Almost a month into US president Donald Trump’s 50% reciprocal tariff imposition on India, the country’s diamond industry is struggling to keep afloat.
A report by CareEdge Ratings stated that if the 50% tariff is fully passed on, it will likely impact the cut and polished diamonds (CPD) segment, and it estimated a 17-20% decline in CPD exports to the US in FY26.
A statement by Akhil Goyal, director at CareEdge Ratings, said, “Tariffs increasing to 50% by a key diamond-consuming nation is expected to exacerbate the demand sluggishness in the CPD industry. The industry continues to face competition from LGDs, and there is limited offsetting potential from alternative markets, such as India and China.”
The US accounts for over 40% of global polished diamond demand, and in FY25, it accounted for 37% of India’s CPD exports.
Dinesh Lakhani, group director at Kiran Gems noted that despite companies diversifying their markets and cutting costs, the projections seem “realistic as a base case.” Whether the decline reaches the top of that band will hinge on how quickly US demand recovers and whether the tariff rate changes, but at present the 17–20% range is a credible working estimate, he added.
Industry response: Diversification and the LGD Shift
Despite acknowledging that replacing the US market is extremely difficult, exporters such as Vipul Shah of Asian Star are beginning to foray into alternative markets. “In anticipation of higher tariffs, my company had already shipped out goods to the US in August, when the tariff stood at 10%. Currently, demand from the country is extremely low. We are currently exploring the Middle East and European markets while also catering to growing demand in the domestic market. Nonetheless, the tariffs have hampered our growth by 25-30%,” he told FE.
While demand in the Indian market grew substantially in 2025, it provides limited offsetting potential, according to CareEdge Ratings. Ashesh Doshi of AN Diamonds has taken an alternate path, manufacturing lab-grown diamonds (LGDs). “Although my company was manufacturing CPDs from natural ones, our profit margins were already slim, at 4-5%. With the tariffs, it just wasn’t sustainable. While LGD manufacturing was a safety net, it is now fully integrated in my operations as it doesn’t have a high manufacturing cost,” he said. Doshi also noted that China, which saw a steep decline in diamond imports since 2021, is gradually reopening. “In a recent gems and jewellery trade show in Hong Kong, Indian diamond manufacturers received many enquiries. We hope to convert these enquiries into orders in the coming few weeks,” he shared.

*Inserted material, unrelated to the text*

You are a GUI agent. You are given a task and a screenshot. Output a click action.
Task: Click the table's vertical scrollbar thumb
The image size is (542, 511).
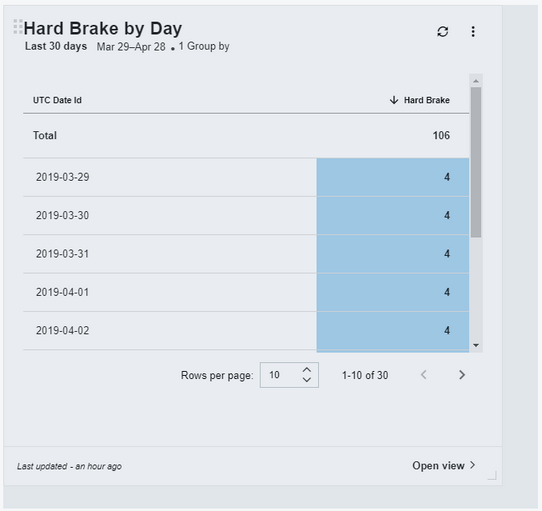pyautogui.click(x=476, y=162)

Seeking government relief and global market signals
While exporters and manufacturers hang in the balance, the Gems & Jewellery Export Promotion Council (GJEPC) continues moving the government to provide the sector urgent leave. This includes measures such as extending export obligation periods for US shipments, providing an interest moratorium on packing credit, allowing SEZ units to undertake reverse job work and DTA sales to keep factories and artisans engaged.